Directions for this task: Please rewrite the data from its first line through the line containing "Subtitle is located at coordinates (188, 26).", substituting "specific element" for "particular element" and leaving everything else unchanged.

[START Provided data]

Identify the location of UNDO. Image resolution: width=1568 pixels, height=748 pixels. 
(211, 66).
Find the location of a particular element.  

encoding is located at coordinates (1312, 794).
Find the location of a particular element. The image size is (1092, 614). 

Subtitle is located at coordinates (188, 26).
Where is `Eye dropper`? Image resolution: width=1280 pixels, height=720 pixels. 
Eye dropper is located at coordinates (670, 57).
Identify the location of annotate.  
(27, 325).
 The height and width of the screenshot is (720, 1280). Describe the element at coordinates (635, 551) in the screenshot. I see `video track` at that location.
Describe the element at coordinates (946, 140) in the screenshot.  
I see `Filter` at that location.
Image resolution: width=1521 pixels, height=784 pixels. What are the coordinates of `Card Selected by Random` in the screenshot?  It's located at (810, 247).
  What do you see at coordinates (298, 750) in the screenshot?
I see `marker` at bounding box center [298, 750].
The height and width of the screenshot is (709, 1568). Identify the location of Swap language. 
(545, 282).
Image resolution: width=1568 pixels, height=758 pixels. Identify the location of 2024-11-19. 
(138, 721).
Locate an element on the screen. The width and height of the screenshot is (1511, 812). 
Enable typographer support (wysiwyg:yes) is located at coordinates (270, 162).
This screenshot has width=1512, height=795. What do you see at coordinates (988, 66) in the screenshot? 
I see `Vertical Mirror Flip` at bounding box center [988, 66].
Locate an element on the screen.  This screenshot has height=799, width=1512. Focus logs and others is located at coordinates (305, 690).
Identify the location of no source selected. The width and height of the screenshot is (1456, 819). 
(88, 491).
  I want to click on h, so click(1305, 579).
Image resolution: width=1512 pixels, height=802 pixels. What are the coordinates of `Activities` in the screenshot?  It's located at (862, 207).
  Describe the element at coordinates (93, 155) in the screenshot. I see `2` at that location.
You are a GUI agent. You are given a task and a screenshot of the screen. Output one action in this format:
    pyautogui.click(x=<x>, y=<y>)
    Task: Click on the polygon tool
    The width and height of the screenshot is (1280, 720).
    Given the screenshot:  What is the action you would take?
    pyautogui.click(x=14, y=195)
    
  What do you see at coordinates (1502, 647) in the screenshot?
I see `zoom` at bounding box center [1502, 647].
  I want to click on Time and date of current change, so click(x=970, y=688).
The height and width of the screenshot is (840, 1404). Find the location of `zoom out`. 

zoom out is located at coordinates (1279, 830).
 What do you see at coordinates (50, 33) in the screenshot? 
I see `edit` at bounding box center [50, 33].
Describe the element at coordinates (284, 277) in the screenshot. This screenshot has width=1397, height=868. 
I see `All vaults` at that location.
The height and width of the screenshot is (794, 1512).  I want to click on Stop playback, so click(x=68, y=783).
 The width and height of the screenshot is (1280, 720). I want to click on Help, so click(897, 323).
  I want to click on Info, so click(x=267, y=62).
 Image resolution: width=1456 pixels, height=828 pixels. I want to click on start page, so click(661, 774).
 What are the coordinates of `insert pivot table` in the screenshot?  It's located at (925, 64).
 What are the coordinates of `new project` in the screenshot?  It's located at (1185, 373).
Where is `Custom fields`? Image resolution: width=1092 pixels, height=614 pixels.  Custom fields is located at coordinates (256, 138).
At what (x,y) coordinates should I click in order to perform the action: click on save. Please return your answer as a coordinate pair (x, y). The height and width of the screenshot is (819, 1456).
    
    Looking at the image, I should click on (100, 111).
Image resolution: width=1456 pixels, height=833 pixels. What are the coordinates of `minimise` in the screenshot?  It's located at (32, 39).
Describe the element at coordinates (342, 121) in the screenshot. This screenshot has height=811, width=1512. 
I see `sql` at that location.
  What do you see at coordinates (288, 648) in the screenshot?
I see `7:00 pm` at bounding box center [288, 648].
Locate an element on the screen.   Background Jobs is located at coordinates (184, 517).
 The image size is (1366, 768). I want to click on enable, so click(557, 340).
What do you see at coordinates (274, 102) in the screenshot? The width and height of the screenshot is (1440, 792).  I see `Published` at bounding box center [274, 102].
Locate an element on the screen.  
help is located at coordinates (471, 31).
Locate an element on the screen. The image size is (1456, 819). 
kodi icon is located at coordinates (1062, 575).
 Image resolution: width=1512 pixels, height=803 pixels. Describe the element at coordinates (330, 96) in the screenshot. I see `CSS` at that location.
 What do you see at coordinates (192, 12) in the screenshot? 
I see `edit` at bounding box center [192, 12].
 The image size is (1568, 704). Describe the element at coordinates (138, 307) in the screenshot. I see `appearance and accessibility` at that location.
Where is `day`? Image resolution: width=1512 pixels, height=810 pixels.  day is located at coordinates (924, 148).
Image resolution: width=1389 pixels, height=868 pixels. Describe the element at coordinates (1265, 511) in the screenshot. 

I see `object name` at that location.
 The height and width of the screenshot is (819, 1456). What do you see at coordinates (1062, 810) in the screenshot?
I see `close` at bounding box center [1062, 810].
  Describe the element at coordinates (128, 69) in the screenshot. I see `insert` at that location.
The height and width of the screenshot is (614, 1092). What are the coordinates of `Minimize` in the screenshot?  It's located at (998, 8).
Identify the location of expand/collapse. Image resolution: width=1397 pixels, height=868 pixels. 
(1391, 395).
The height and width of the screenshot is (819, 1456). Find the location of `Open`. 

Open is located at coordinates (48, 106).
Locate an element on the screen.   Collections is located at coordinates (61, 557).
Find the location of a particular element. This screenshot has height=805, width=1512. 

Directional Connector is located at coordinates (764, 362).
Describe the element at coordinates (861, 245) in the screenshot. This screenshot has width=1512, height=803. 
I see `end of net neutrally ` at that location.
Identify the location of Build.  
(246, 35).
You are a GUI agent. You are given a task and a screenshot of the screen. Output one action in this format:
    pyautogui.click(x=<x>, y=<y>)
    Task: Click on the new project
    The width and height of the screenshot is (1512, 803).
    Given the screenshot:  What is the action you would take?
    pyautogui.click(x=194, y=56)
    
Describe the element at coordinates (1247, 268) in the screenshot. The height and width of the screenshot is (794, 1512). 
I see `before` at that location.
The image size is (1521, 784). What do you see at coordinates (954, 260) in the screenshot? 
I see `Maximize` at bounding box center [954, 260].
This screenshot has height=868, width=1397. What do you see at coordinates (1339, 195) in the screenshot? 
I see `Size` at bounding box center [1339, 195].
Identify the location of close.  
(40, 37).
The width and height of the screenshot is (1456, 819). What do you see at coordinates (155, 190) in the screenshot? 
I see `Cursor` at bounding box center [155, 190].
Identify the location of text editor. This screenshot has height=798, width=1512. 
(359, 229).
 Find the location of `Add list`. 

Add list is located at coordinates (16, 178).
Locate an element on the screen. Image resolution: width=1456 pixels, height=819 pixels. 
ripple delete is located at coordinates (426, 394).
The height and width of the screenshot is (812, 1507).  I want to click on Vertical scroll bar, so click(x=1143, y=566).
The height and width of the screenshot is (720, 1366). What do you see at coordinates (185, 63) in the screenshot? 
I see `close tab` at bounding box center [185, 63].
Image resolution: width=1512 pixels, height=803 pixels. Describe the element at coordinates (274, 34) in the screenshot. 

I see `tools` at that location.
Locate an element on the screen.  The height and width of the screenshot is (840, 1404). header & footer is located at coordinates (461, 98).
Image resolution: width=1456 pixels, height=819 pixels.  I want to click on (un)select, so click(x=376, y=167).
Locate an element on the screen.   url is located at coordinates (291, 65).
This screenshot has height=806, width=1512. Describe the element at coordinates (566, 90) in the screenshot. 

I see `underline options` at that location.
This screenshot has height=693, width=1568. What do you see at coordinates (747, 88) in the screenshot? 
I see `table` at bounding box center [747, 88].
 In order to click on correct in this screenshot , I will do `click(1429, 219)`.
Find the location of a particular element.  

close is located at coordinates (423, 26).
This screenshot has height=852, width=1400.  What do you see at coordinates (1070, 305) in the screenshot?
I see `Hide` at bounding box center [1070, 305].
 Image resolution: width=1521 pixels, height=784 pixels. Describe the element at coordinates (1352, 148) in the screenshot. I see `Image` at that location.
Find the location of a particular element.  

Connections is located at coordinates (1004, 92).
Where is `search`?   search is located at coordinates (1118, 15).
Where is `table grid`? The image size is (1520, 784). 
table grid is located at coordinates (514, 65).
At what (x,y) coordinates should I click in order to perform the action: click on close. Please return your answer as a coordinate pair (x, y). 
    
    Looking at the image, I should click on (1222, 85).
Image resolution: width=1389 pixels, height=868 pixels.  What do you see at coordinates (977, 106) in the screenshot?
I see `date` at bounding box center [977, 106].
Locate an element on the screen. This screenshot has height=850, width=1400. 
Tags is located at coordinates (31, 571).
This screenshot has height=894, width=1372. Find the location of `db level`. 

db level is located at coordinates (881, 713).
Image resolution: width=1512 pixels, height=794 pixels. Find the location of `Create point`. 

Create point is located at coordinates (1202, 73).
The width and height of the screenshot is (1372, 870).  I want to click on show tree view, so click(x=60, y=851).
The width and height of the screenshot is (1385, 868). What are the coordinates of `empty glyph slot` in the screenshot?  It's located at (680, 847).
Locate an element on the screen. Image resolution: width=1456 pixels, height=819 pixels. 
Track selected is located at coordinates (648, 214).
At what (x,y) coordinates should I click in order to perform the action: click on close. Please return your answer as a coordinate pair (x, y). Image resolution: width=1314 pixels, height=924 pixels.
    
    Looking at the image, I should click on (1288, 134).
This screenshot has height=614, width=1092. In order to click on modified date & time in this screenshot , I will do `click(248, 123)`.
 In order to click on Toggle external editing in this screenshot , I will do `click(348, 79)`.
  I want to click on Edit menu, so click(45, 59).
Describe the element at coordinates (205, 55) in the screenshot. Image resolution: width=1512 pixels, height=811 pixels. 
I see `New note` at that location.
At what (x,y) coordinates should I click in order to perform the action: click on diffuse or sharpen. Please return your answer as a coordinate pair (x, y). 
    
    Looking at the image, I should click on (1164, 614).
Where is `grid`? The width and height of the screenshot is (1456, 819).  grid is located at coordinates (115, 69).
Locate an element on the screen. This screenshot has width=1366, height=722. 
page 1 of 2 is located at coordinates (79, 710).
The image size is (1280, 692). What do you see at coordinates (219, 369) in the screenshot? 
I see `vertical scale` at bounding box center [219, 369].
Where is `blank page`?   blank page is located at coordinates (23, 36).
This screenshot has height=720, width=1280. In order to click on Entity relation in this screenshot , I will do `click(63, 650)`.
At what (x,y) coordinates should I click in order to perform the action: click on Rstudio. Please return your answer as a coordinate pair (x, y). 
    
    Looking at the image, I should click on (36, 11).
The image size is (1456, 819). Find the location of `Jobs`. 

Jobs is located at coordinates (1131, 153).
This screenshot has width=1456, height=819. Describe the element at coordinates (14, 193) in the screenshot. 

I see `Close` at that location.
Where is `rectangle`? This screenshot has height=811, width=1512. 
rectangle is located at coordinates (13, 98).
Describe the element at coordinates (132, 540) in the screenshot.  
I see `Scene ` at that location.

[END Provided data]

Complete output:
Identify the location of UNDO. Image resolution: width=1568 pixels, height=748 pixels. 
(211, 66).
Find the location of a specific element.  

encoding is located at coordinates (1312, 794).
Find the location of a specific element. The image size is (1092, 614). 

Subtitle is located at coordinates (188, 26).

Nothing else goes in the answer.